SALIH BOOKER: Well, it certainly is true. And this particular emphasis on trade is perhaps a bit misplaced. In fact, trade between Africa and the United States decreased by 15 percent last year, and the trade profile with Africa is largely about oil. And oil is very important to the United States and increasingly West African oil is important to the United States, not just for its energy consumption, but its geo-strategic vision of the world, its desire to reduce dependency on Middle Eastern oil. Some nearly 18 percent of our oil imports come from West Africa, that’s projected to increase to maybe 25 percent in the coming decade.
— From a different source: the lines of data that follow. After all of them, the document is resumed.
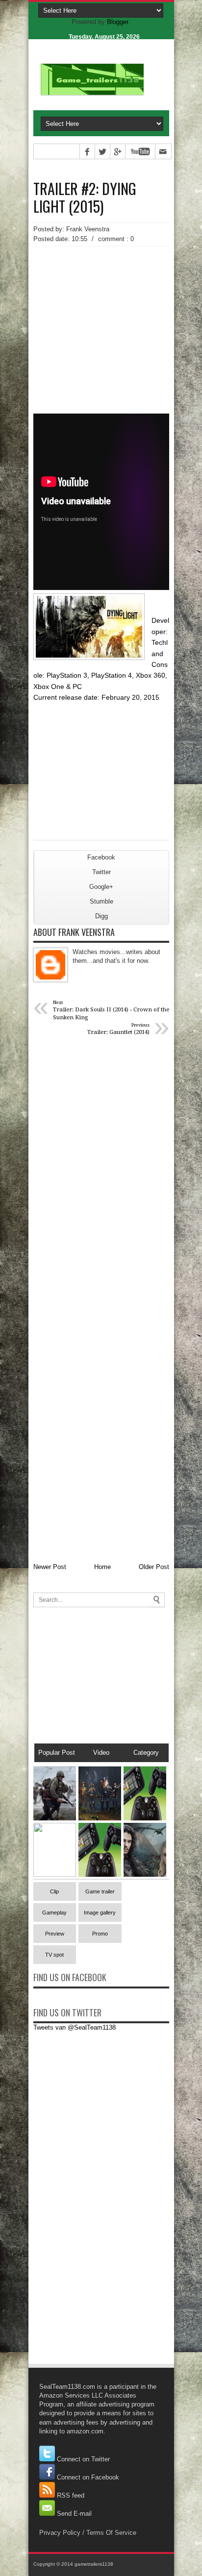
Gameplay (54, 1912)
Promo (100, 1934)
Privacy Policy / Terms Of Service (87, 2532)
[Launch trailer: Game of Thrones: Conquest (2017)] (145, 1874)
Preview (54, 1934)
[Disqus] (101, 1173)
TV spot (54, 1955)
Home (102, 1566)
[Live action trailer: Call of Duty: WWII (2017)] (54, 1818)
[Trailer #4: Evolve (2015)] (99, 1818)
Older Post (154, 1566)
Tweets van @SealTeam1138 (74, 2027)
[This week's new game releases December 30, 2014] (145, 1818)
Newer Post (49, 1566)
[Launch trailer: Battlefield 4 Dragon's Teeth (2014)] (54, 1874)
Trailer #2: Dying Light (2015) (84, 197)
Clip (54, 1891)
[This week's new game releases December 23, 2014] (99, 1874)
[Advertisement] (101, 312)
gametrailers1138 (94, 2564)
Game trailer (100, 1891)
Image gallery (100, 1912)
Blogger (117, 21)
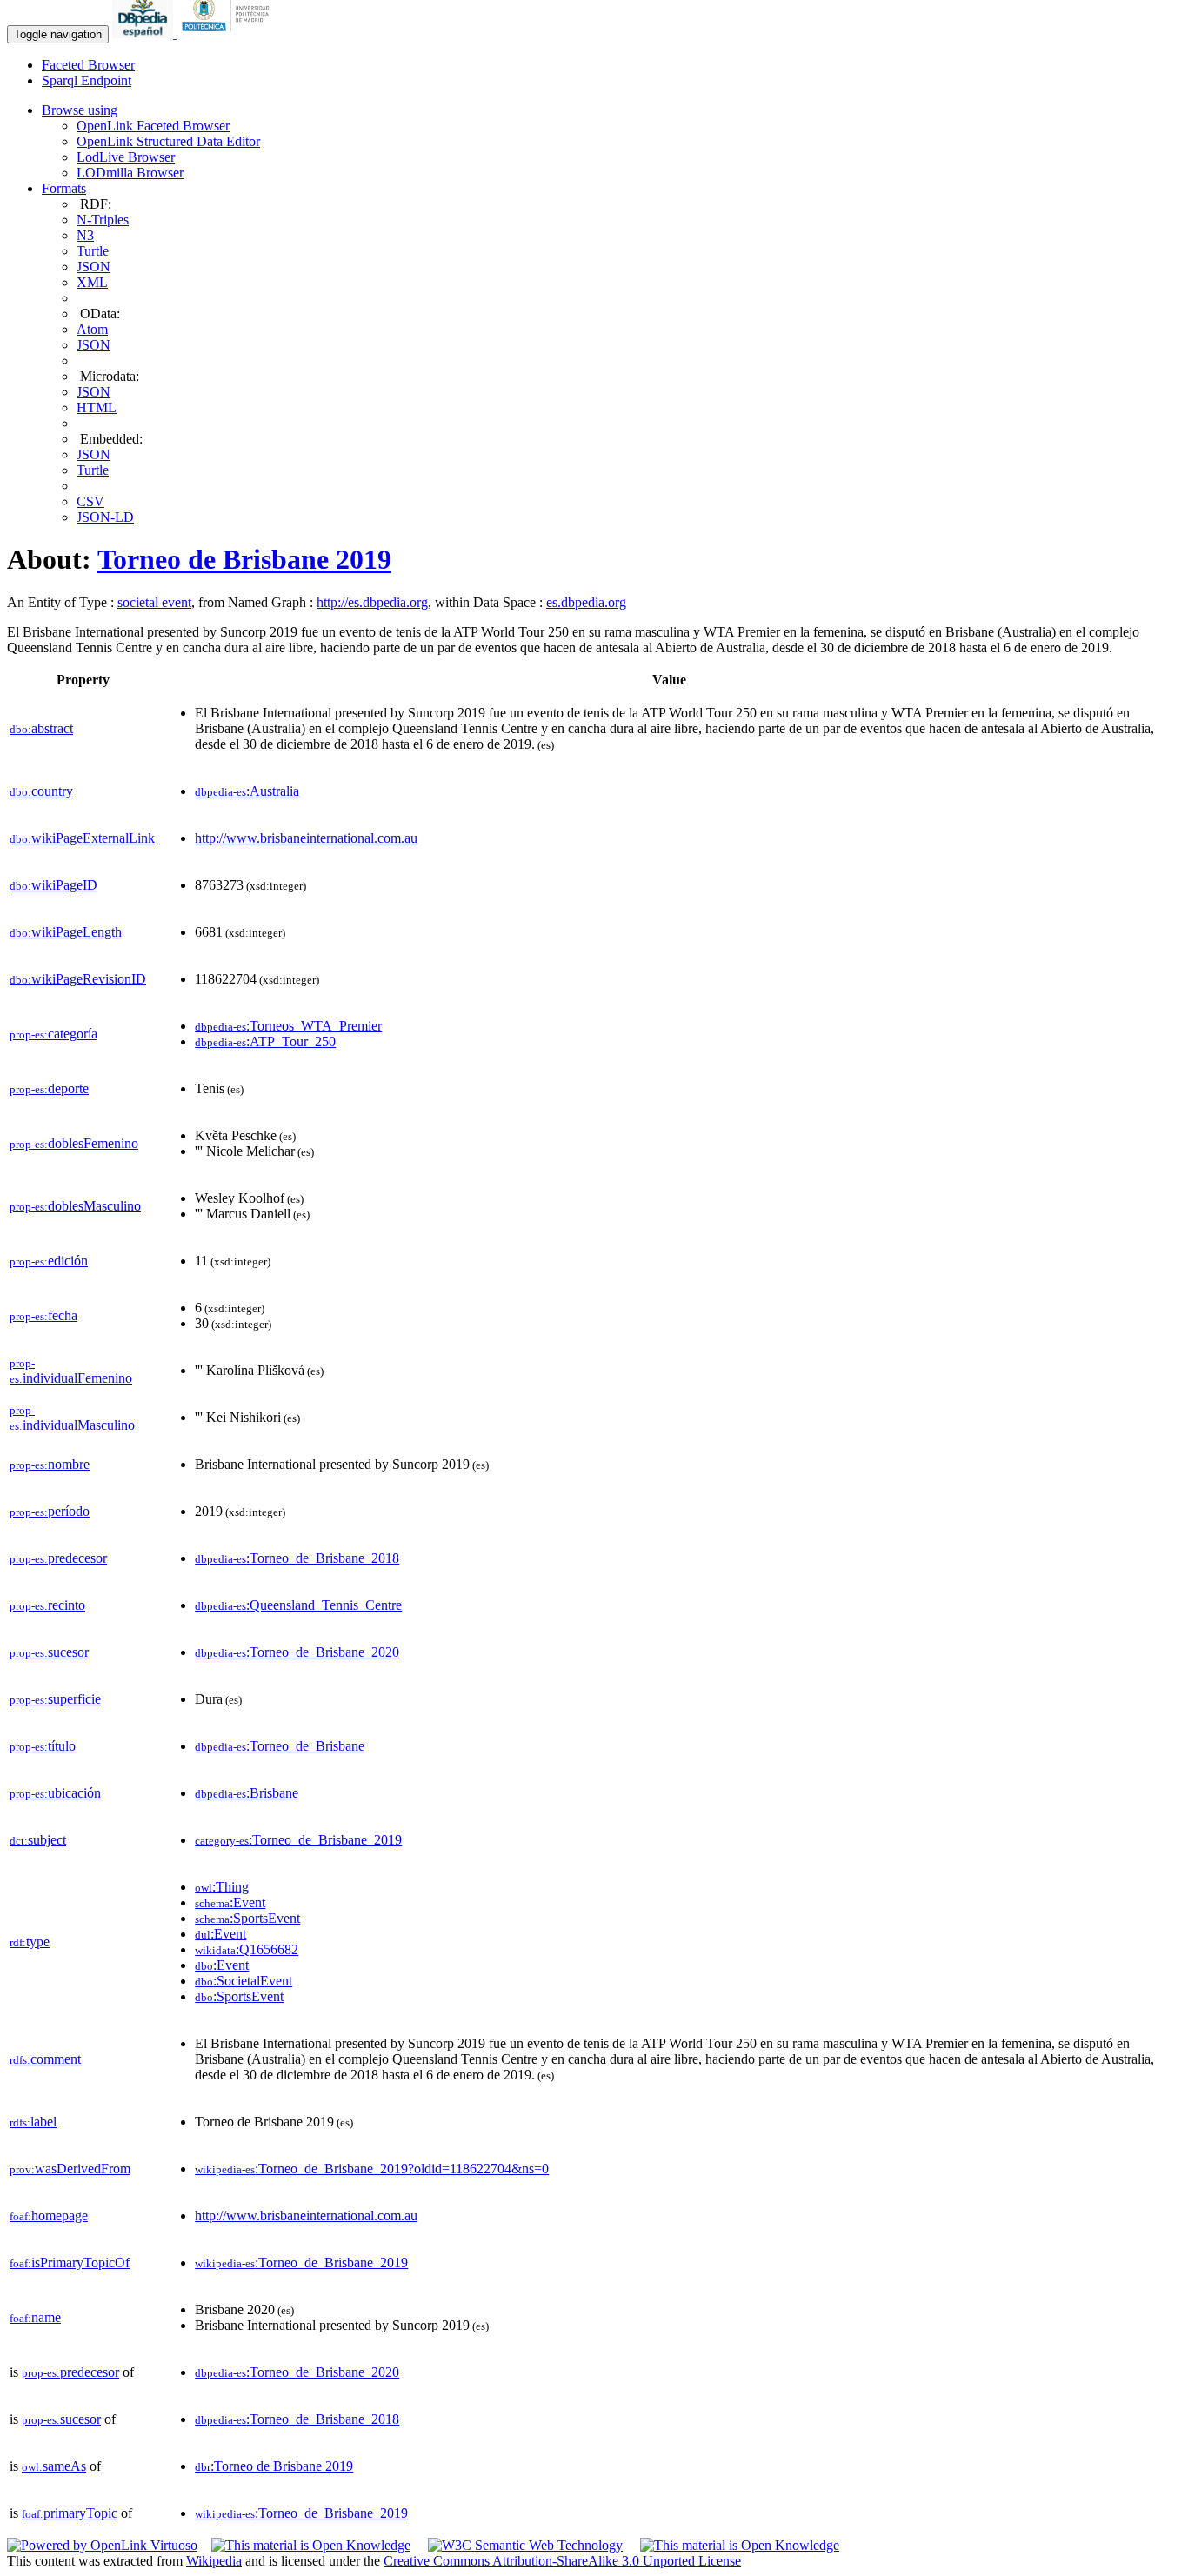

Now, with that, however, unfortunately comes a sort of geo-strategic vision of after that that looks at it as a piece of real estate. We want what’s under the ground, oil, and we want to use its turf to project force into other parts of the world like the Persian Gulf or to protect our oil interests. So there’s a growing U.S. military footprint in Africa, discussions of bases, the military camp in Jabouti, and again that’s reminiscent of the cold war where the United States is not engaged with Africans based on their interest.
RAY SUAREZ: Very, very quickly, Chester Crocker, how do you change that picture?
CHESTER CROCKER: I think you do go aggressively forward on trade expansion on a regional and sub-regional basis, and that that is very much the part, the commitment of this administration, but I’d say also of this Congress.
This is a bipartisan issue, there’s no partisanship really about trade expansion with Africa. The problem is how far do you go in opening up market access and what do you say to your agricultural constituents, both here and in Europe and that’s where the rub is. We are actually ahead of the Europeans in many of these areas where we’re trying to shame them into lowering some barriers too.
On the issue of expanding our influence and our power and using it in the war on terrorism, I think African friends understand perfectly well they don’t want to see terrorism spread across their region, they’re willing to work with us as long as we listen to their concerns. And I think the president needs to listen on this trip, as was said by Chris, as well as talk.
RAY SUAREZ: Gentlemen, thank you very much.